By Sandy from WI (Guest Post) 09/07/2006
I would think many would like casseroles like tuna noodle casserole or tater tot casserole. Jello is cheap--my dear grandma used to always serve jello with fruit in it. Seniors do like dessert. Pudding is cheap, too.
By Willem (Guest Post) 09/07/2006
Being a social worker, I cannot resist! suggesting that you should ask the elderly what they would like!
By Linda (Guest Post) 09/08/2006
Keep it simple, and nutritious, lots of calcium whenever possible. Add milk powder to things like soups and casseroles to boost nutrition.
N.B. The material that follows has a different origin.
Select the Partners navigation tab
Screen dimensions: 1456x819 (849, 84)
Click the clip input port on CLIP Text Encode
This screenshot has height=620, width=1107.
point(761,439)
Homemade soups with lots of vegies, some chicken and a starch like rice, noodles, pasta or barley, or beans are nutritious, low in fat if you skim off excess fat, and easy to make.
By Sara (Guest Post) 09/08/2006
I might suggest that the food be easy to chew - also, most importantly, serve small portions. If the person is hungry for more, you can always serve them more. I also agree that puddings, yogurt, jello, are favorites!
By Beverly (Guest Post) 09/08/2006
It depends on the person or people what they like, can and cannot eat. Most elderly people like good tasting food that is nutritious. Some people have esophogus issues and spicy foods don't do well with their digestive tracts.
By (Guest Post) 09/11/2006
Don't forget to look for 'old time' recipes that they used to fix. The simplest recipes please them the most...bread pudding, roasted meats, boiled potatoes with gravy, plain cake with white frosting or sugar cookies. I would cut down on the salt tho. Do a search on the internet for old time recipes and see what comes up. It should be fun. If all else fails, ask them what they want!